In July, CFAH released our final report on the state of patient engagement in the U.S., Here to Stay: What Health Care Leaders Say about Patient Engagement, a collection of interviews with 35 key informants from seven groups with an interest in patient engagement: health care consultants and contractors, patients, clinicians, employers, health plans, community health leaders, and government officials.
We asked health care leaders to define patient engagement, describe behaviors associated with engagement, explore the impact of patient engagement on various stakeholders and the barriers that hinder people's engagement, and share interventions to overcome engagement barriers.
Six key themes emerged from our discussions:
Engagement is active: Informants agreed that the core of patient engagement is individuals' active participation in their health and health care.
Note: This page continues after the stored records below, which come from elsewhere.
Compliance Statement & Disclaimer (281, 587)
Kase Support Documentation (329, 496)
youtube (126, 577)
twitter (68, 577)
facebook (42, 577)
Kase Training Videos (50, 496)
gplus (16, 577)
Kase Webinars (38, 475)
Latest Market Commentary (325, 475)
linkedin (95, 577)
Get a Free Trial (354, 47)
"Engagement goes hand in hand with empowerment. A disempowered person shrugs hopelessly and says, 'There's nothin' I can do about it.' That's powerless, and somebody with no power sees no reason to be engaged, so they treat health care like a car in a car wash: they roll up the windows and get things done to them. In contrast, an empowered, engaged person says, "There are things I can do," and they get a move on." – Dave "e-Patient Dave" deBronkart – Patient Advocate and Author, Let Patients Help…more
The health care system doesn't make engagement easy: Even the most active, capable individuals require support from other people and health organizations to engage in their health and health care.
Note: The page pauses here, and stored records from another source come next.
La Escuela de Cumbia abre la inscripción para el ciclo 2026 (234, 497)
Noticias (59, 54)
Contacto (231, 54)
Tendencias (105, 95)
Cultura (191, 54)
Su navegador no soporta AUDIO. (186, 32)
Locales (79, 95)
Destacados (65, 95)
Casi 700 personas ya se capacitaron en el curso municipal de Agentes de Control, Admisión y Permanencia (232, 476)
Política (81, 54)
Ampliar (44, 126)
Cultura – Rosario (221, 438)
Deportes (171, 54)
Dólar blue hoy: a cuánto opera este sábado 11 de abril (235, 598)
"The system assumes that the public has a certain knowledge threshold. It doesn't recognize that people below the threshold don't know what to do or how to make use of their health care and so can only wait for a crisis. Perhaps we need some patient advocacy effort to mediate this gap and help them to get the care they need. This is becoming ever more critical as the system becomes more complex." – Art Franke, Chief Science Officer (respectively), National Kidney Foundation of Michigan, Ann Arbor, M…more
"A fragmented service environment, discontinuous care, lack of primary care providers, lack of insurance, lack of trust for many reasons, communication problems. Because of the lack of insurance, we see delayed care and people seek care at the emergency room. For low-income patients, it's not just about compliance; it's about whether people are able to comply." – Amber Haley, MPH — Project Manager and Epidemiologist, Virginia Commonwealth University Center on Human Needs, Richmond, VA…more
Everyone benefits from engagement: Patient engagement makes a positive difference for all seven stakeholders: patients, clinicians, employers, health plans, community health programs, governments, and health care consultants and contractors.
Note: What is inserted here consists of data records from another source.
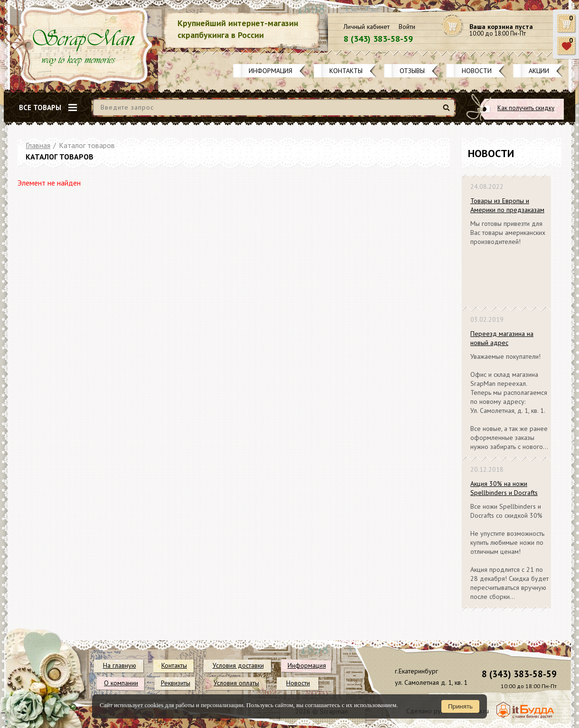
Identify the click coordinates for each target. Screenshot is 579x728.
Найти (448, 111)
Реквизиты (176, 683)
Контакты (346, 71)
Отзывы (412, 71)
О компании (121, 683)
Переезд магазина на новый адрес (502, 338)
"It makes a huge difference for people who change their behavior and improve their health. It also makes a profound difference to the team working with an engaged individual. Medical professionals also see improved outcomes with people engaged in healthy activities. In our scope of practice, caregivers are also affected by engagement. They need to know how to contribute to engagement and that those actions can make a positive difference in a person's health. It reaches beyond the person with the chronic condition…" – Candace Goehring – Aging and Disability Services Administration, Olympia, WA…more
"I think it makes a difference to the patient and the clinicians providing the care but also to the family and the community at large. Everyone on the care team is impacted when the patient is engaged. The most significant benefit is to the patient because what they value is considered… Also, as we begin to have patients and families engaged in their care and talk to peers and extended family members, they begin to model engagement to others. We are looking for 'engaged communities.'" – Jean Moody-Williams, RN, MPP – Group Director, CMS Quality Improvement Group, Baltimore, MD…more
Engagement is demanding, and many are unprepared: Many consumers have only a partial understanding of what it takes to be actively engaged and how their engagement would make a difference in their health and health care. Many are also unprepared to be active in their care because they lack the basic building blocks of engagement (such as health literacy).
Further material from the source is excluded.